• [Source passage]
In Mircea Cărtărescu’s Solenoid, there is such a place as “the saddest city on the face of the earth.” It is called Bucharest. It is a “sea of bizarre rooves” and unplastered houses, beneath a sinister lattice of tram wires, overlooked by stucco angels, whose broken wings cast long shadows over the blind walls of derelict factories. The people commute in overcrowded trains to their grinding jobs, or wait in line for the stores to open, or sit in the waiting rooms of official buildings, always in quiet resignation. With its squalid housing and pavement buried under trash and slime and sunflower seeds, Bucharest seems to be a city ruined by design, an urban emblem of humanity’s “grand tragedy and everlasting disappointment.”
But in this “crepuscular” city of despair, often when you least expect it, a conspicuous door opens to a palatial grotto of translucent stone “with gently phosphorescent air”; or a stairwell in a home descends for hours into the bowels of the earth, where the cables and plumbing blend into the entrails of a slumbering cosmic horror; or a passage through an outwardly ordinary building leads to an oneiric museum, displaying otherworldly organisms, things from the past as well as the future. In the surreal literary universe of Cărtărescu’s fiction, which he has published along with poetry since the early 1980s as well as theory and criticism since the early '90s, such “anomalies”—as the narrator of Solenoid calls them—permeate a deprived and stultifying day-to-day urban life. That he has crafted a meganovel of Solenoid’s capaciousness that sustains both the quotidian and absurdist tenors, without one trivializing the other, is itself a bizarre act amounting to sorcery.

• [Given material]
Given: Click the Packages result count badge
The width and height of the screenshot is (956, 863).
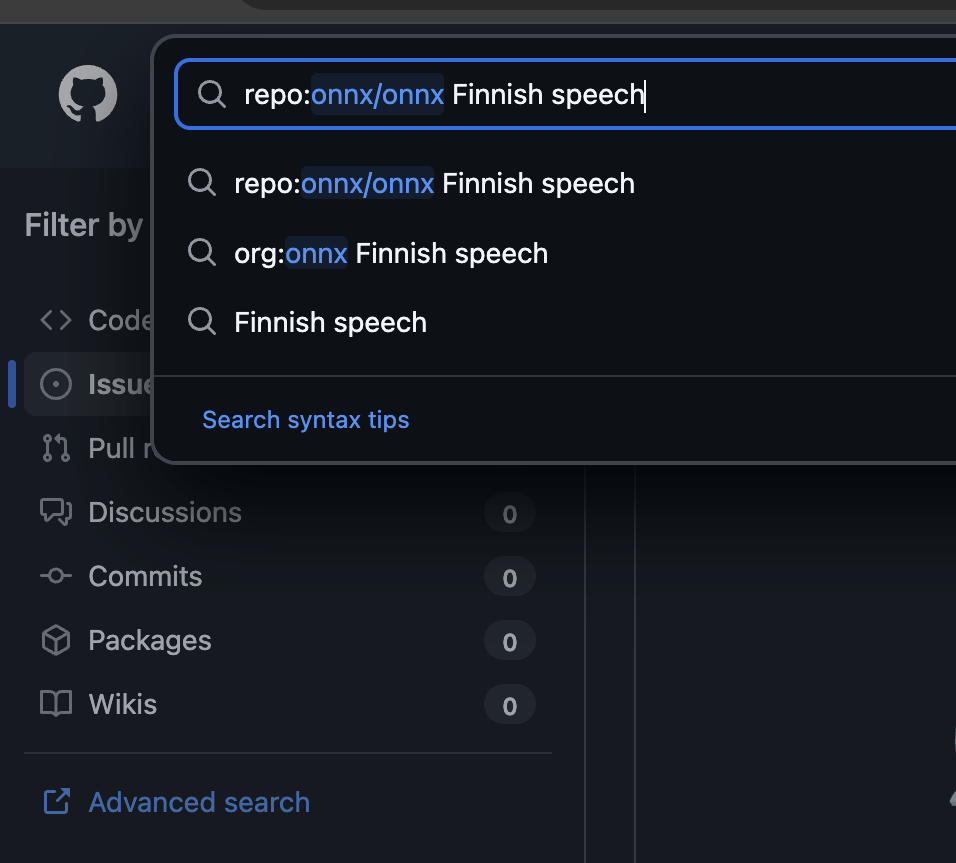Looking at the screenshot, I should click(509, 642).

• [Problems to work on]
A: In the passage about Cărtărescu's novel Solenoid, since when has he published fiction and poetry?
B: Continue the passage about Cărtărescu's novel Solenoid, starting after its final sentence.

• [In response]
A: Since the early 1980s.

B:
Solenoid was first published in 2016 and has been translated by Sean Cotter into exceptionally graceful English prose. On the one hand, the book is a continuation of Cărtărescu’s project to mine the experiences of his childhood and youth, “the trunk of those twenty-two years,” to create long, dense novels that, despite their common material, contain unique atmospheres (to go off the fable-like Nostalgia, translated by Julian Semilian and the ecstatic Blinding, translated by Sean Cotter—the only other texts available in English of Cărtărescu’s significant oeuvre). On the other hand, it also presents a “crucial switch point” in the adult years of this life story, as if the trunk had forked in two and branched out into a possible future of Cărtărescu’s imagination.
Solenoid is ambitious, esoteric, grotesque, sometimes grisly, and constantly brandishing a surly egotism worthy of Dostoevsky’s underground man. It could well be one of the most successful pieces of fabulism in recent decades. And as we’ll see, it serves as a kind of summation of surrealism, as well as the major trends of twentieth-century thought that accompanied the history of modernist art. A reductive summary would only create an impression of eclectic chaos, but every element encompassed in Solenoid’s 638 pages seems to be consonant with all the others, along with the wide field of literary references: Kafka’s scrapbooks of inner experience; the manic and detailed self-exposure along with the elaborate conspiracies of Rousseau’s Confessions; the ironic fantasias of Mann’s Doctor Faustus; the lyrical philosophy of Borges; the schoolboy trials of Musil’s Young Törless; the surly disgust of the human body in Hamsun’s Hunger; the ludic mathematical fables of Carroll and Abbott; the liminal piazzas and arcades of de Chirico’s paintings, with the great spindly land mammals of Dalí’s; and the memoir-fictions of Rilke, Nabokov, and Poe.
First things first: Solenoid is “not a novel” according to the narrator of this document, who describes it instead as a long diary made up of several notebooks recording the anomalies he has experienced for most of his conscious and unconscious life. It can’t be a novel for him because these anomalies—nocturnal bedside ghosts, a floating blue sphere, a gender-swapped mirror image—are not fictitious, not figments of dreams, but entities making their entrance from some “difference in quantum phase” or dimensional rupture that is still “embedded in reality.” Later in his second notebook, he says that what he is writing can’t be a novel, since novels are about stuff happening, “endless stories” to while away the time. And if this book is not a novel, then its author must not actually be a writer. Indeed, he devotes several passages early in the first notebook to attempting to answer “the question of why I never became a writer.” After all of his studies and ambitions, he conceives of Literature as a “hermetically sealed museum” whose doors have been “meticulously” painted onto the walls. The illusory doors offer nothing but disappointment and pain, the oil paint fumigating the corridors forever.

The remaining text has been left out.